En dépit de cette débauche d’invocations à la souveraineté populaire la
plus large possible, à chaque fois que ces pouvoirs mondiaux se rencontrent,
c’est une règle commune, acceptée par les uns comme les autres, que des
millions d’hommes, dont les intérêts (nous ne dirons pas: dont les opinions)
sont en jeu, ne soient que les lointains spectateurs d’une réunion de 4 ou 5
grandes personnalités juchées au sommet, déléguées des gouvernements des Etats
les plus monstrueux; tout se décide dans ce monde démocratique et populaire par
ces 5 «big», c’est-à-dire au maximum par 5 grands
personnages sur deux milliards de membres de l’espèce humaine, tous
«démocratiquement souverains»; par 5 grandes figures à qui nous lançons
l’apostrophe d’un poète oublié, citée ironiquement comme le plus bel
hendécasyllabe de la littérature italienne: «0 big
pyramidal, che fai tu il?»
(0 big pyramidal que fais-tu là?).
La démocratie pouvait-elle dégénérer davantage et tomber plus bas?
Quelles sont les chances pour la sociologie rationnelle des opinions
des élites, des choix des hommes cultivés, qui devraient conduire, selon
l’illusion de Weber, la vie politique mondiale en s’échangeant, de temps en
temps, le pouvoir avec un «fair play»
élégant, avec une courtoisie tolérante?
On a dit, contre la gauche marxiste qui s’opposait au gros parti monstrueux
et à l’adulation des masses, que nous étions des tenants de la théorie des élites
intellectuelles. Mais nous sommes tout autant contre la démocratie dans la
société, dans la classe et dans le parti pour lequel nous préconisons le
centralisme organique, que contre la fonction des élites dirigeantes: il
ne s’agit là que d’un mauvais ersatz du Chef
individuel, d’une marionnette collégiale mise à la place de celle individuelle,
et ce peut même constituer, dans certains cas, un pas en arrière. La différence
fondamentale réside dans le fait que notre doctrine
n’envisage pas une constellation de partis, mais le rôle d’un seul dont le
dialogue avec les autres n’est pas intellectuel ni culturel, et encore moins
électoral et parlementaire, mais repose sur la violence de classe, sur la force
matérielle, et a pour objectif la soumission et la destruction de tout autre
parti.
Le parti que nous sommes sûrs de voir ressurgir dans un lumineux avenir
sera constitué par une vigoureuse minorité de prolétaires et de
révolutionnaires anonymes, qui pourront remplir différentes fonctions, comme
les organes d’un même être vivant, mais qui seront tous, à la périphérie comme
au centre, liés à la règle inflexible et impérieuse du respect de la théorie;
de la continuité et de la rigueur dans l’organisation; d’une méthode précise
d’action stratégique aux impératifs inviolables dont l’éventail des
possibilités doit être tiré de la terrible leçon historique des ravages
occasionnées par l’opportunisme.
Dans un tel parti finalement impersonnel, nul ne pourra abuser du pouvoir à
cause précisément de la caractéristique inimitable qui le distingue de façon
ininterrompue depuis son origine en 1848.
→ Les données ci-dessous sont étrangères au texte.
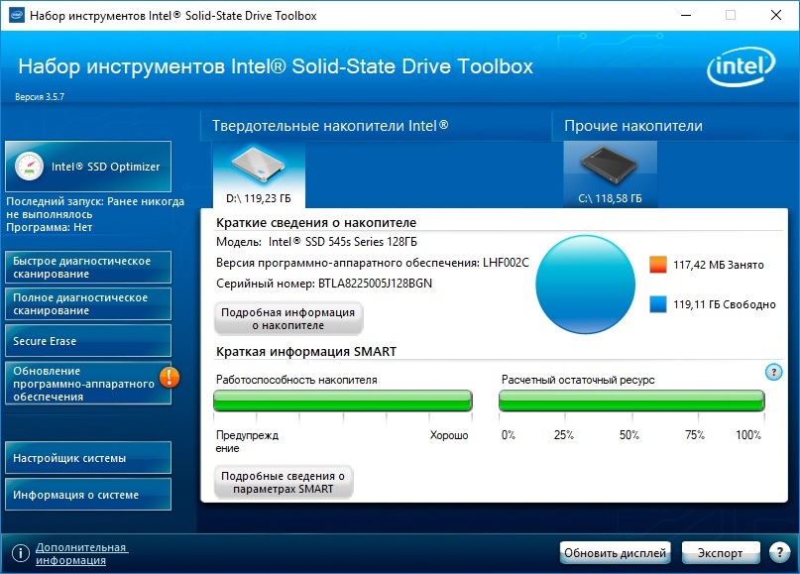The image size is (800, 574).
Task: Select the Intel SSD drive D:\ icon
Action: click(x=258, y=167)
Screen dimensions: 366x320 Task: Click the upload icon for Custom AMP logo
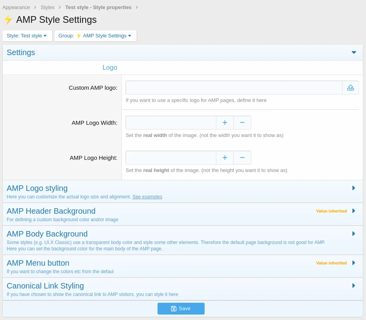coord(350,88)
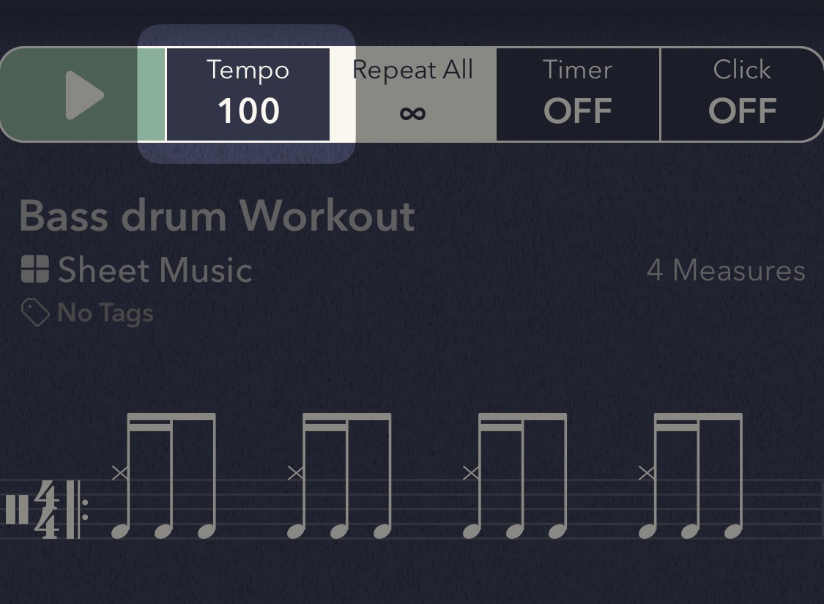Open the No Tags label

click(105, 313)
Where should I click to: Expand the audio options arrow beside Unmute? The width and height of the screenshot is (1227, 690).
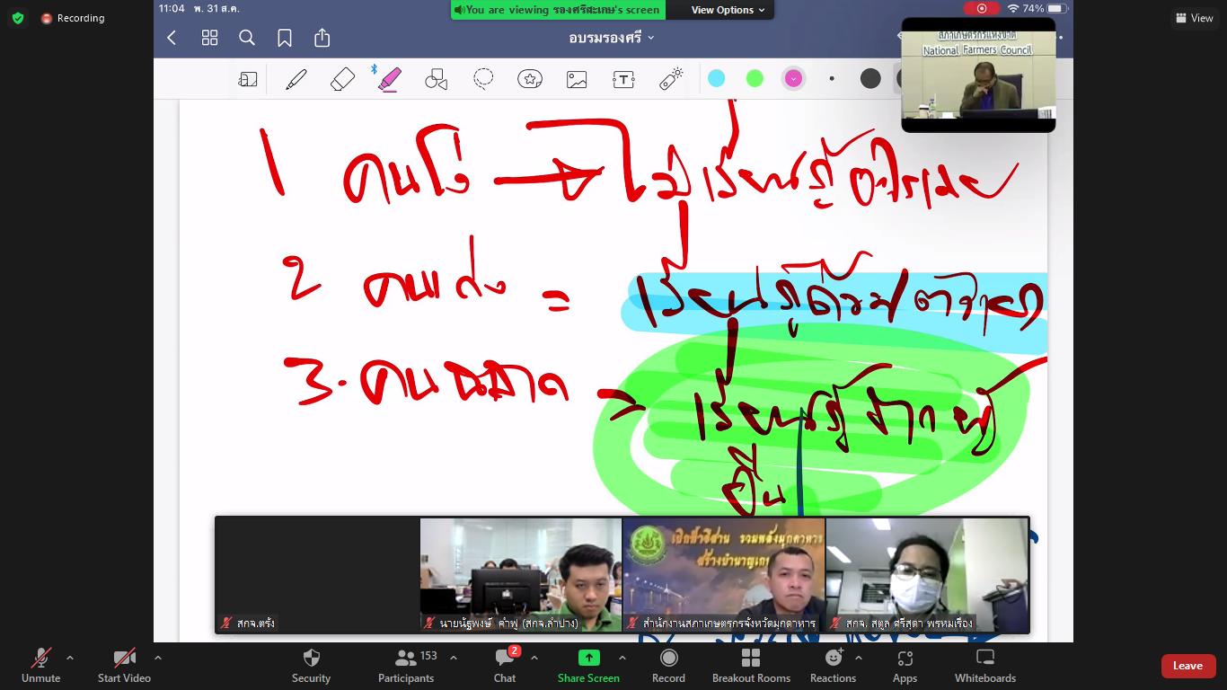tap(70, 658)
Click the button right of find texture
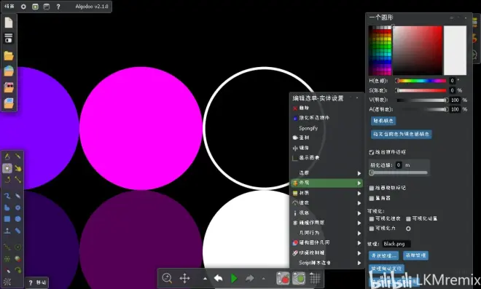481x289 pixels. tap(415, 256)
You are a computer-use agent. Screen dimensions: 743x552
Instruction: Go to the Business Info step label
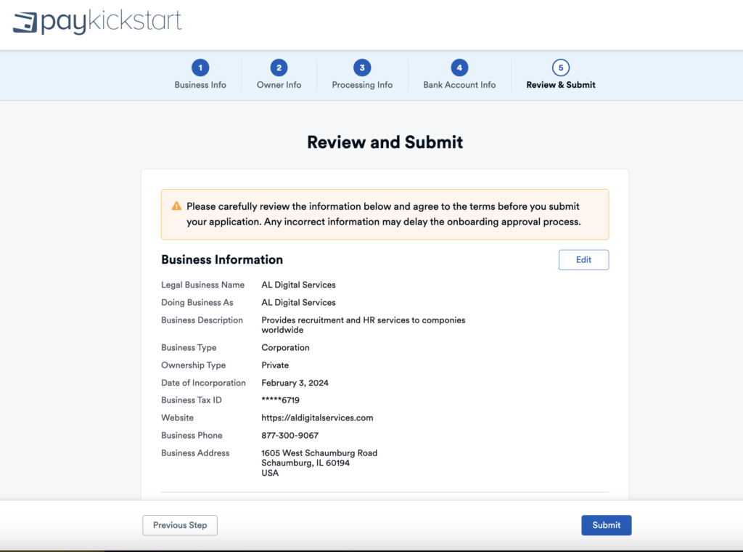click(x=200, y=85)
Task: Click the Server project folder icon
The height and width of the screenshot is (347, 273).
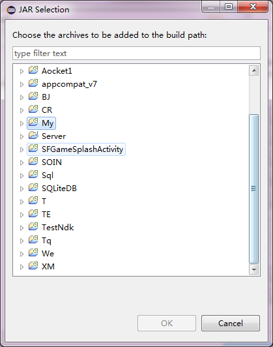Action: 33,136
Cette caractéristique est celle de l’absence d’hésitation du parti et de
ses adhérents à affirmer que la conquête du pouvoir politique et son exercice
central est sa fonction exclusive, sans jamais et à aucun moment cacher ce but,
jusqu’à ce que tous les partis du capital et de ses laquais petit-bourgeois
aient été finalement exterminés.
(1) Le Risorgimento (renaissance) est la
période de la formation de l’Etat unitaire italien au XIXe siècle à travers
diverses guerres et insurrections contre les pouvoirs réactionnaires et
l’occupation étrangère. Carlo Pisacane fut tué en
1857 lors d’une tentative d’insurrection dans le sud de l’Italie.